In some cases, using the “mark to model” approach, as opposed to “mark to market,” may have helped some banks to dodge potentially painful losses in recent midyear financial reports.
Banks are applying the rules on write-downs inconsistently, and that is “a matter of great concern to us,” IASB Chairman Hans Hoogervorst wrote in the letter to the European Securities and Markets Authority. The IASB, which sets the accounting rules used in Europe and much of the rest of the world, doesn’t usually comment on how its rules are applied, but the inconsistency prompted it to do so in this case, Mr. Hoogervorst said.
The report focusses mainly on French banks who seem to have come up with a novel way of deciding the value of their balance sheets:
“Market prices not representative of fair value,” France’s BNP Paribas executives said in an Aug. 2 investor slide presentation, citing “the illiquidity of the bonds.” BNP arrived at a 21% discount to the bonds’ book value, prompting the bank to set aside more than €500 million, or roughly $725 million, to cover the increased likelihood of losses.
By contrast, many other banks did attempt to value the Greek bonds at the prices that they were changing hands in the market—a method that pointed to the bonds being worth at most half of their face value. Royal Bank of Scotland Group PLC, for example, calculated a 50% loss rate on its £1.45 billion ($2.38 billion) of Greek government bonds, and set aside £733 million to cover potential losses. The bank said it could recoup some of those losses later this year, depending on the final outcome of the Greek debt restructuring.
What makes this even more embarrassing is that this news came on the same day that the head of the EFSF is attempting to provide a resolution to the finnish collateral deal based on shares in Greek banks:
The euro zone is considering providing donor members including Finland with collateral in the form of Greek banking shares to secure the next aid package for Athens, Germany’s Handelsblatt will report Wednesday citing unnamed European Union diplomats.
According to the report, European Financial Stability Facility head Klaus Regling has proposed the idea to European finance ministers, who will discuss the matter early next week.
Regling’s office didn’t have an immediate comment on the report Tuesday.
Of the EUR109 billion expected to make up the euro zone’s second rescue package for Greece, at least EUR20 billion is earmarked for Greek banks, according to Handelsblatt.
In return for getting the aid, Greek banks will be partially nationalized, the article quotes unnamed sources in Brussels as saying.
The Greek government would provide donor countries in the euro zone with the nationalized equity stake as collateral, according to the report.
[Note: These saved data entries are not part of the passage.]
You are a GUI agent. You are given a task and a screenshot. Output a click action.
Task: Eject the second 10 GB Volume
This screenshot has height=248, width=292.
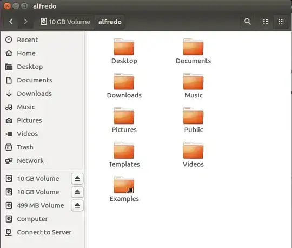click(77, 192)
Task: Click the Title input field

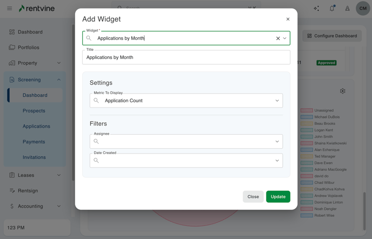Action: click(186, 57)
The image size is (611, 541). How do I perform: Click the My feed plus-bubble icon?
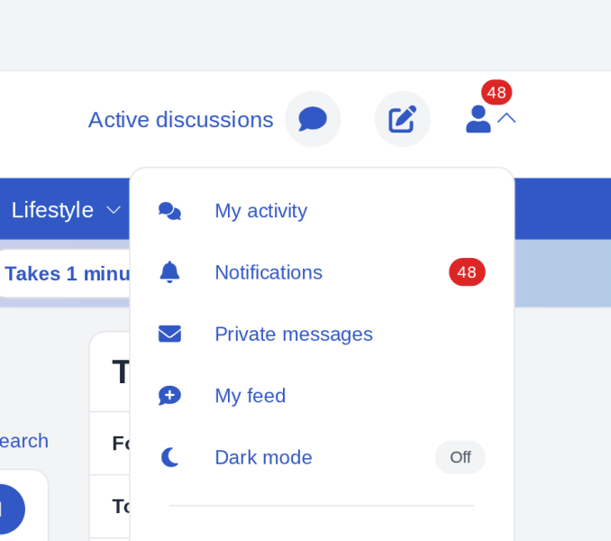pyautogui.click(x=169, y=396)

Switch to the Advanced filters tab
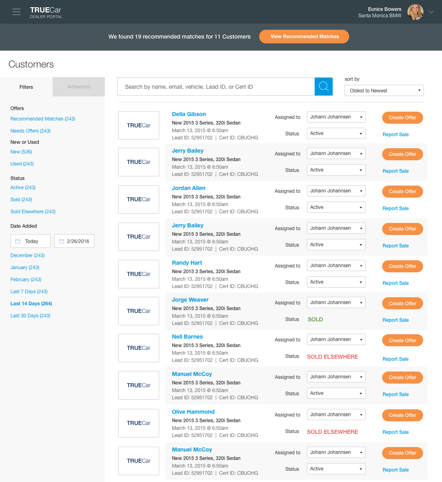[78, 87]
A collateral deal based on equity in a bank that is backed up by a sovereign bonds of a nation that you are being asked to bailout that could well have a value far less than reported due to its exposure to those same bonds. What a deal!
Other Greek banks have just announced their own write-offs for their exposure (I am not sure how this was calculated) and the result makes me wonder why anyone would want to hold a single share in any of them:
Piraeus Bank SA, Greece’s fourth-largest lender by assets, said Wednesday it would take a €1 billion ($1.44 billion) impairment on its holdings of Greek government bonds as part of a debt-swap program designed to cut Greece’s public debt.
The write-down pushed the bank to a second-quarter net loss of €822 million compared with a year-earlier profit of €3 million.
In July, European Union leaders agreed to a new €109 billion aid program for Greece to cover its financing needs for the next several years. Central to the Greek plan is the bond-swap deal, whereby the country’s private-sector creditors agree to accept new securities worth less than their original holdings.
For the three months to June, Piraeus Bank said net interest income rose to €319 million from a year earlier €298 million.
The bank also said it would set aside €200.7 million as provisions for non-performing loans, up from €135 million in the second quarter of last year.
The results come a day after Greece’s largest lender, National Bank of Greece SA, announced a €1.65 billion write-down on its Greek government bond portfolio.
On Monday, Greek lenders Alpha Bank SA and EFG Eurobank Ergasias SA—which have announced plans to merge—also disclosed write-downs on their holdings of Greek government bonds.
Maybe it is time that Jean-Claude Trichet, Jean-Claude Juncker and Olli Rehn re-assessed their response to Christine Lagarde’s request to “mandatory” recapitalisation of EU banks.